“Thanksgiving dinners take eighteen hours to prepare. They are consumed in twelve minutes. Half-times take twelve minutes. This is not coincidence.”
You know what, oh faithful readers? I’ve been kind of mellow these last two posts. It’s time to dust off the I Like Beer Official Soapbox and preach a little about Thanksgiving.
Thanksgiving should not be a hurried meal between football games or a few leaden hours spent with people you don’t like but are nevertheless related to. It should involve food made with love, shared with people you love, in a place where you feel comfortable. And — my own humble opinion — it should involve good beer.
This is not in any way a dig on wine at Thanksgiving.
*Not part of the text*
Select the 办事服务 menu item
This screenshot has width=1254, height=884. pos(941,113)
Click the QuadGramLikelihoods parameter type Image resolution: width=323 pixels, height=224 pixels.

Pinot Noir, Gewurztraminer, Riesling, Chenin Blanc, Barbera — they’re all delightful with the requisite roasted entree, be it bird or squash or what have you. But too often the only beer consumed on Thanksgiving is fizzy yellow soda water, advertised by athletes gone to seed.
Let’s stand up and take back beer on Thanksgiving. Let’s have GOOD beer with our turkey and trimmings. Let us, in fact, give thanks that we have beer to drink. Remember, the Pilgrims originally landed because they were out of beer (among other reasons, admittedly). This is an American tradition. Let’s make it happen.
Now, enough ranting. Let’s talk about great beers to go with your Thanksgiving feast.
First off, when you talk about food and beer pairings, you almost always have to talk saison. While Belgium is the home of these lower-alcohol, unfiltered golden ales, there are some good ones made right here at home. I’m a big fan of Boulevard Brewing’s Tank 7 Farmhouse Ale. It opens with a crisp spiciness that primes the palate, then moves into citrus and caramelized malt, finishing clean. Saison is like champagne; it goes with almost every food, and turkey is no exception. Crack open a 750ml bottle of this and pour for the family, or pick it up in newly available four-packs for individual consumption.
Want something a little more substantial? How about Korbinian, a doppelbock from the (arguably) oldest brewery in the world? This product of Weihenstephaner in Germany has a lactic richness overlaid with dark fruit, spice, and brown sugar. It’s emphatic enough to hold up to gravy and sweet potatoes, but won’t either get in the way or overwhelm you with alcohol. This wonderful beer is available at Twin Liquors for $3.29 a bottle, guaranteeing you will still have money left over for holiday shopping.
Finally, what about beer with dessert? It’s not as far-fetched as you might think; sweet and dessert beers are a growing, yet old, body of alcohol. Unibroue’s Quelque Chose is a rich, sweet, cherry-laced brew with enough alcohol and acid to keep it in line. Whether dessert is pecan pie, brie with fruit, or pumpkin cheesecake, Quelque Chose is a perfect pairing. Production of this beer is limited, but I have a small supply at the Galleria right now. And if Thanksgiving isn’t at your house this year, Quelque Chose is a beer designed for aging; the drink-by date on the back involved the year 2025.
I hope that this has convinced you to toss out the cheap stuff and enjoy the whole Thanksgiving experience with some good beer. And if you’re serving pumpkin cheesecake with Quelque Chose, drop my invitation by the Galleria store.